§ **PROBLEM DESCRIPTION**:
Reproduce the records that follow exactly as they appear.

§ **Stored data entries**:
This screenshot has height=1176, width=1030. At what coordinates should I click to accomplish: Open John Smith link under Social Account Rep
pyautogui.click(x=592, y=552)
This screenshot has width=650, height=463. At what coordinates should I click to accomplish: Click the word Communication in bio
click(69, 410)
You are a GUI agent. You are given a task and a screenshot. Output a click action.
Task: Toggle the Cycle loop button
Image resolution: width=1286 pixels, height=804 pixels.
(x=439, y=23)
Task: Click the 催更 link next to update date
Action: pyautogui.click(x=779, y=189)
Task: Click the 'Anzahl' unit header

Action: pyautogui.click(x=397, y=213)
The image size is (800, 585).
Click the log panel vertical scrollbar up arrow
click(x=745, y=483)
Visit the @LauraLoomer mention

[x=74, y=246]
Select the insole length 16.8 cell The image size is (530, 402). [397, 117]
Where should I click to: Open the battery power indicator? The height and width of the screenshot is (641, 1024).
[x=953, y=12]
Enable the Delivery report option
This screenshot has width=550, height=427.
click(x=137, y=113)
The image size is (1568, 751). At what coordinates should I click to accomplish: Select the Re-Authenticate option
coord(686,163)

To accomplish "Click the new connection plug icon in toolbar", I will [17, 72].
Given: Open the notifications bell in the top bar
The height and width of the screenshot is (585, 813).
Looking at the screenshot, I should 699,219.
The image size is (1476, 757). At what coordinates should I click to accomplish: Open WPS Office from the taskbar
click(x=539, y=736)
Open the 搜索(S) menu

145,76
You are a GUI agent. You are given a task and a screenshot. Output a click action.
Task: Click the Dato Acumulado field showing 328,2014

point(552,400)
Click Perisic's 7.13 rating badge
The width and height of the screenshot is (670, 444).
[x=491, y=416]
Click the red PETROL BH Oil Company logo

§ **SOLVED PROBLEM**:
This screenshot has height=1176, width=1030. At what coordinates should I click to accomplish: Open John Smith link under Social Account Rep
pyautogui.click(x=592, y=552)
This screenshot has width=650, height=463. At what coordinates should I click to accomplish: Click the word Communication in bio
click(69, 410)
You are a GUI agent. You are given a task and a screenshot. Output a click action.
Task: Toggle the Cycle loop button
Image resolution: width=1286 pixels, height=804 pixels.
(x=439, y=23)
Task: Click the 催更 link next to update date
Action: pyautogui.click(x=779, y=189)
Task: Click the 'Anzahl' unit header

Action: pyautogui.click(x=397, y=213)
The image size is (800, 585).
Click the log panel vertical scrollbar up arrow
click(x=745, y=483)
Visit the @LauraLoomer mention

[x=74, y=246]
Select the insole length 16.8 cell The image size is (530, 402). [397, 117]
Where should I click to: Open the battery power indicator? The height and width of the screenshot is (641, 1024).
[x=953, y=12]
Enable the Delivery report option
This screenshot has width=550, height=427.
click(x=137, y=113)
The image size is (1568, 751). At what coordinates should I click to accomplish: Select the Re-Authenticate option
coord(686,163)

To accomplish "Click the new connection plug icon in toolbar", I will [17, 72].
Given: Open the notifications bell in the top bar
The height and width of the screenshot is (585, 813).
Looking at the screenshot, I should 699,219.
The image size is (1476, 757). At what coordinates should I click to accomplish: Open WPS Office from the taskbar
click(x=539, y=736)
Open the 搜索(S) menu

145,76
You are a GUI agent. You are given a task and a screenshot. Output a click action.
Task: Click the Dato Acumulado field showing 328,2014

point(552,400)
Click Perisic's 7.13 rating badge
The width and height of the screenshot is (670, 444).
[x=491, y=416]
Click the red PETROL BH Oil Company logo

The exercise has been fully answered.